# Requirement A
In the forum post about mirrors, what happens to a room when a wall is all mirror and the bottom of the mirror is hidden up to eye level?
# Requirement B
List the things the first quoted passage in the forum post about mirrors says its writer wonders about.
# Requirement C
Please retype the part of the forum post about mirrors that opens with the words containing "So this is something" and closes with "a fun idea.".

# Text
***

So this is something I am able to believe right now and play with the implications in my mind, but I know it is not a necessary conclusion from the facts and may even be senseless on its own anyway. But it's a fun idea.
 Originally Posted by DarkestDarkness
And I suppose for me, I always saw the way into such a place through things like mirrors; it's more of a philosophical point than one about actual physical reality, but I always wondered "why do I live in this world, and not in that one?". The world contained within mirrors, to me just looks so different. The exact same room and person standing there are just reflections, illusions I suppose, but everything about them feels different to me. It's a sense I can't really put into words. This same sense applies to a lot of things for me, like why are physics the way they are, why do I exist on this planet or this time, etc. This relates to what you were saying about colour for example. I imagine most people have some kind of thought processes similar to these too.
For sure, mirrors are probably the first obvious experience with illusions. The illusion seems so real, when we first see it, it doesn't look like a reflection at all but another world we could walk into. There is this trick where if a wall is all mirror, you can hide the bottom of the mirror up to eye level and the room will seem twice as big. We know it's just a reflection but it's not obvious. I also spent long periods of time looking into mirrors like you, fascinated by this illusion. As a kid, multiple walls of our bathroom were full mirrors so I could see many illusory worlds.
 Originally Posted by DarkestDarkness
Spiritual Well-being Bourg as you put it does indeed seem like a fine place to end up in.
Indeed, I'm sure there's many interesting things there even if the core of it all seems so simple. I still wonder what exactly the implications are.

***

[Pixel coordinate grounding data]
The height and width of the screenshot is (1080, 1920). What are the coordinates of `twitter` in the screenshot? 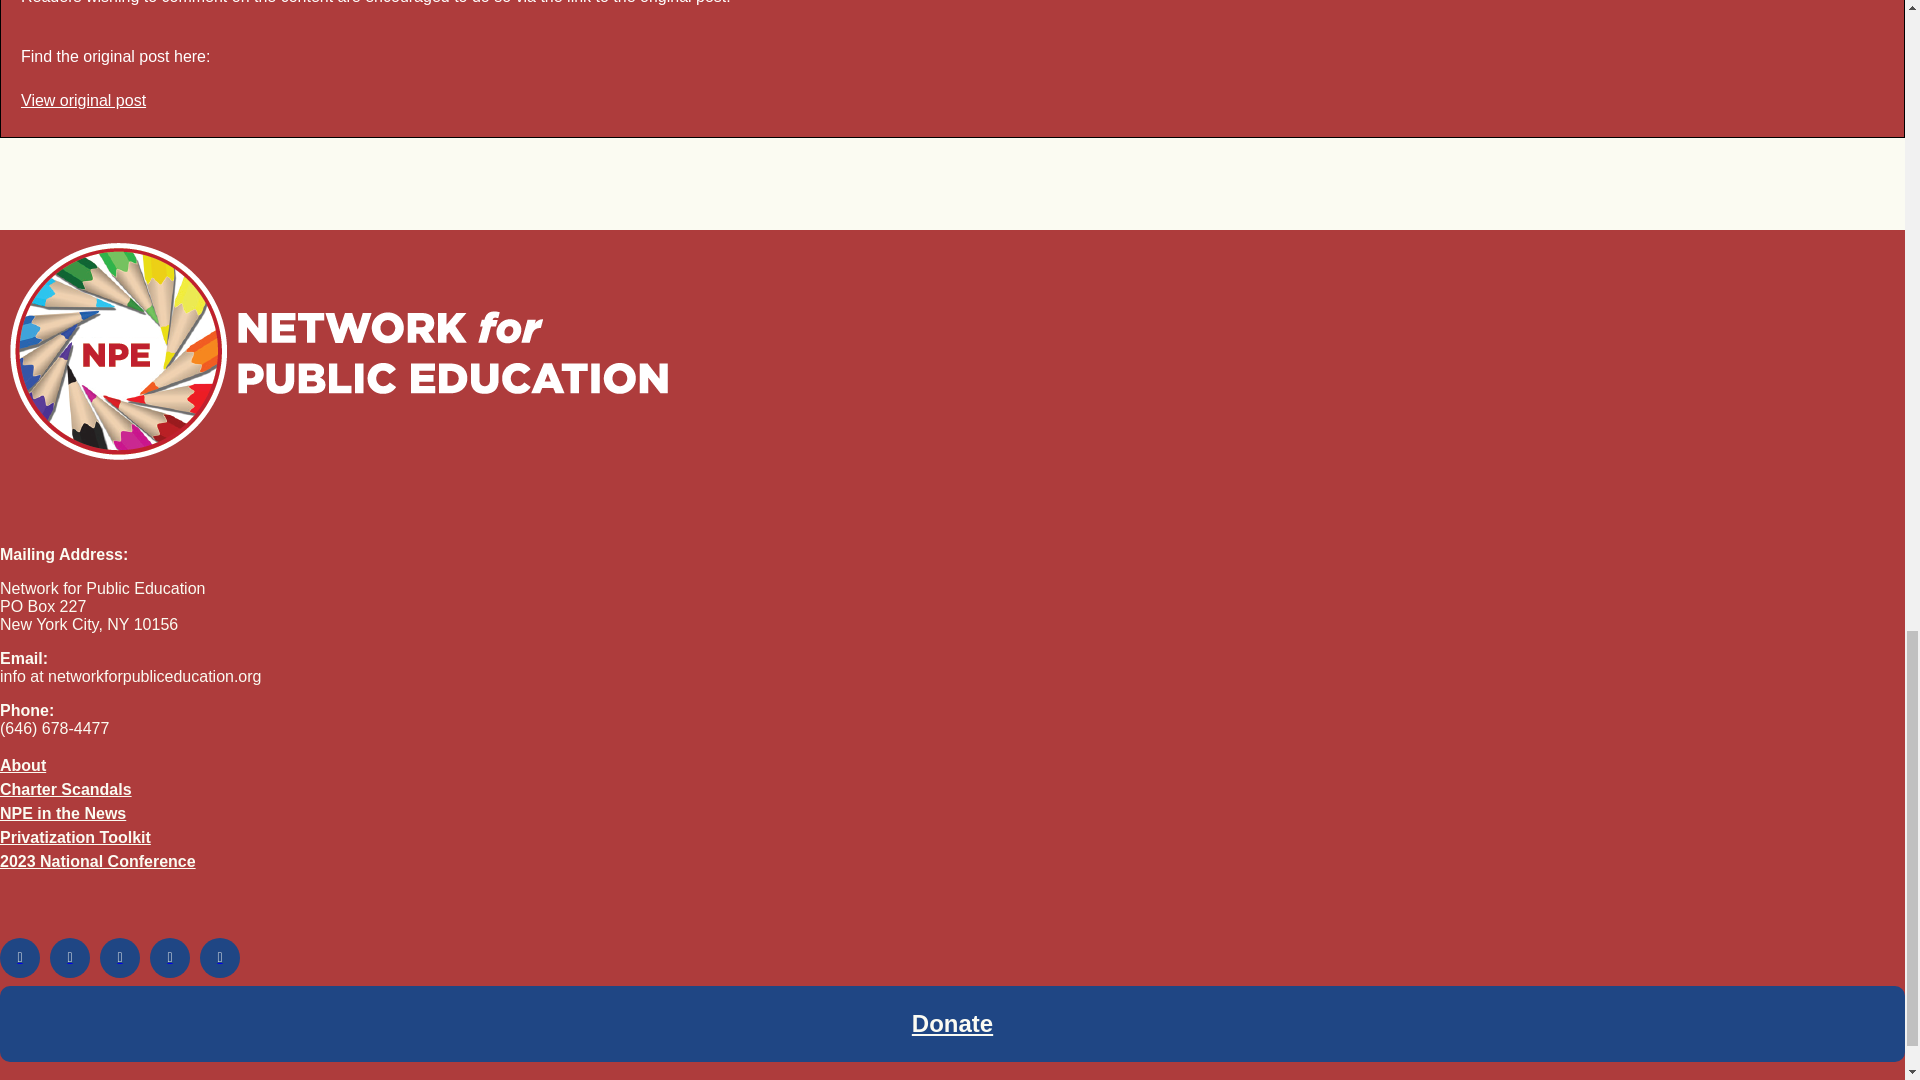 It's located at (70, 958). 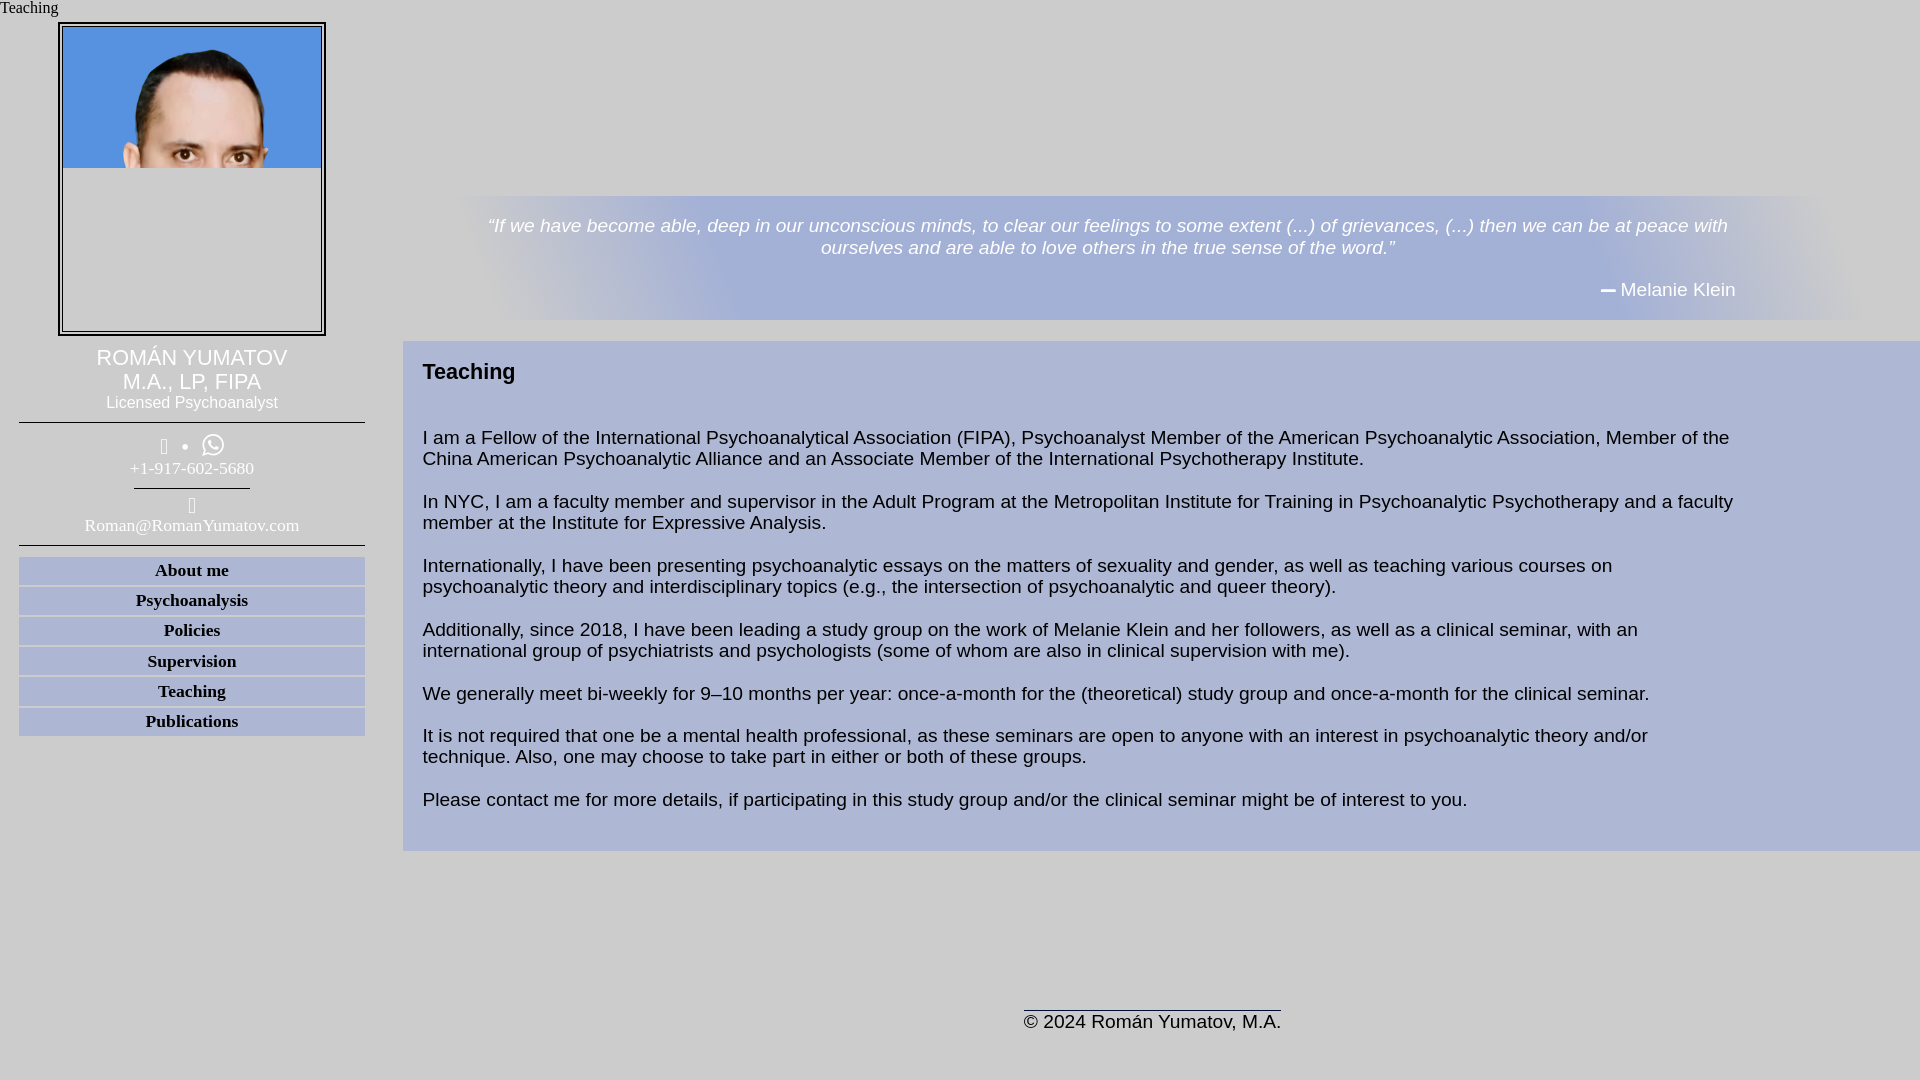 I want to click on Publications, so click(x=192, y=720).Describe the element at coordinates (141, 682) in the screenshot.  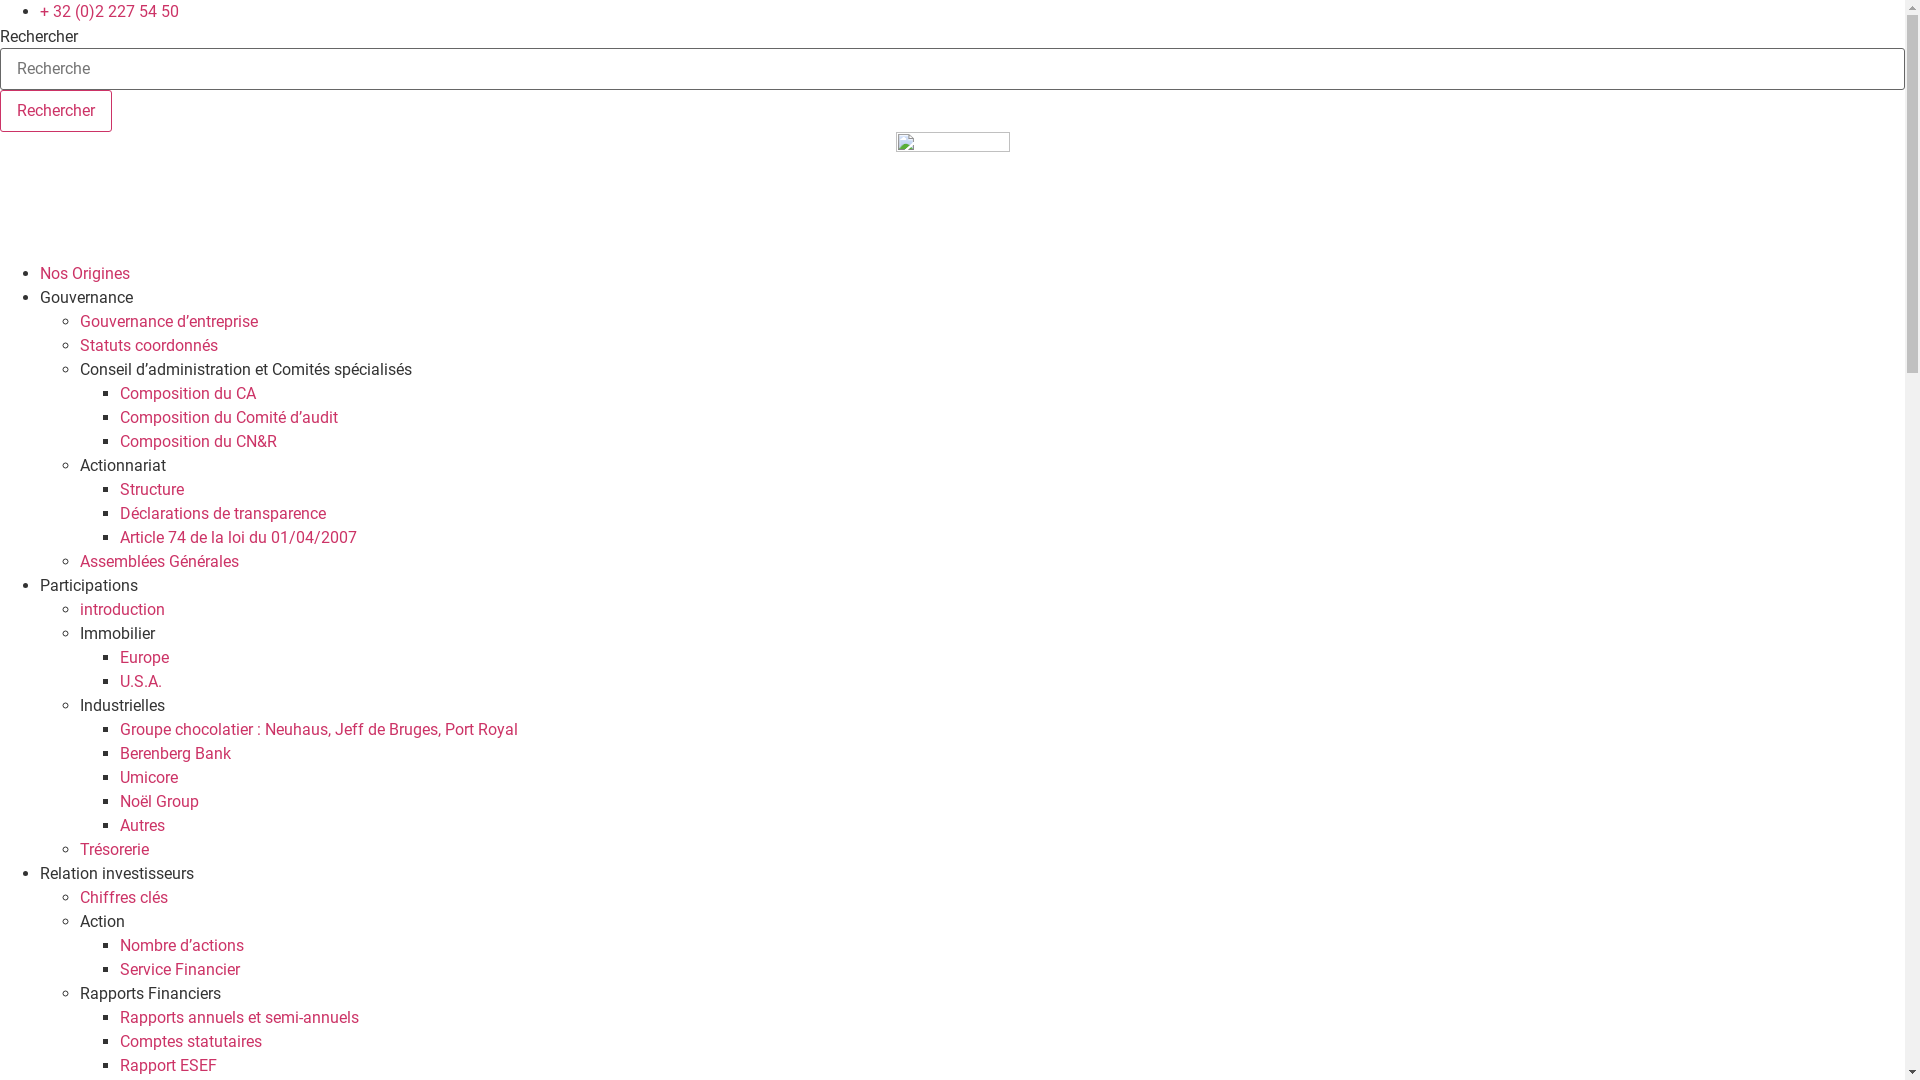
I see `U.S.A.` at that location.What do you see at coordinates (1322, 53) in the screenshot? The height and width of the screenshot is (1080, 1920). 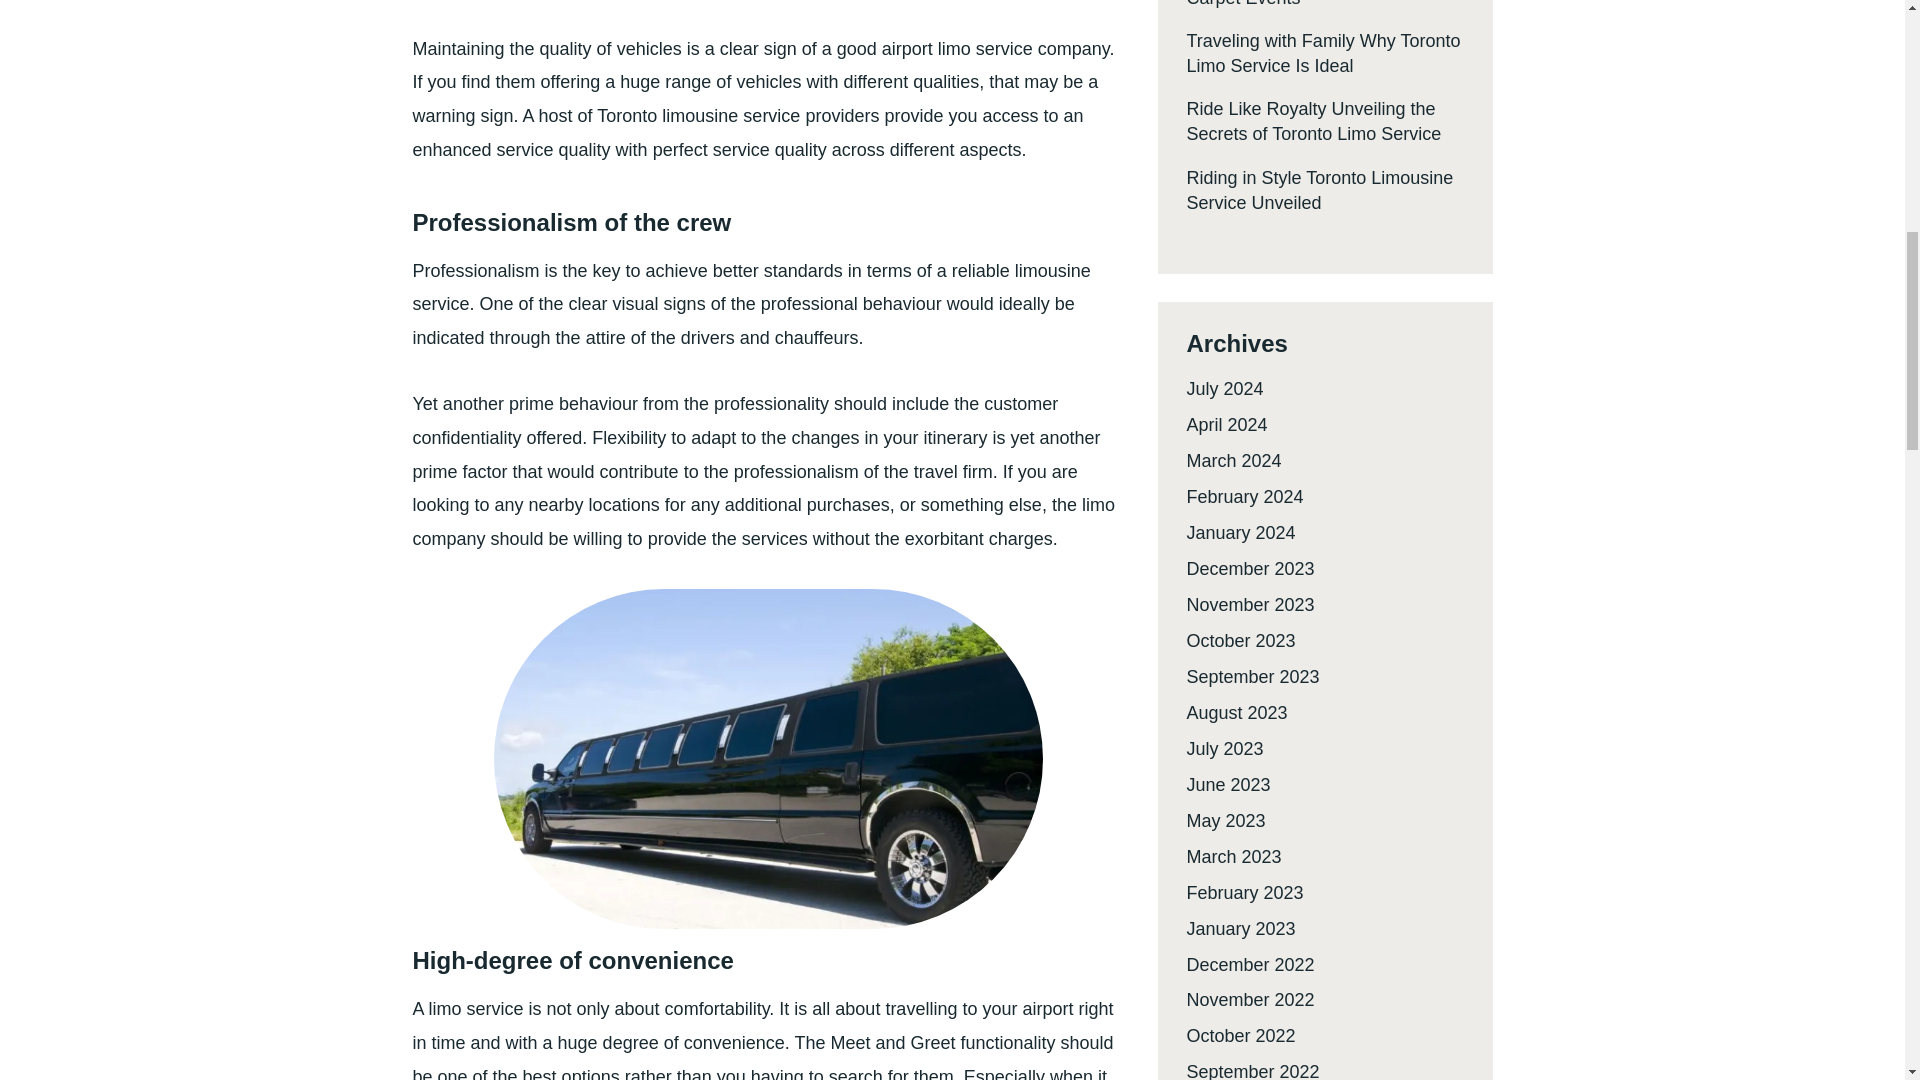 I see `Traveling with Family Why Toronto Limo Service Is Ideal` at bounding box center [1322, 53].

***

# Exercise output A
The room seems twice as big.

# Exercise output B
- Why they live in this world and not in the one in the mirror
- Why physics are the way they are
- Why they exist on this planet or in this time

# Exercise output C
So this is something I am able to believe right now and play with the implications in my mind, but I know it is not a necessary conclusion from the facts and may even be senseless on its own anyway. But it's a fun idea.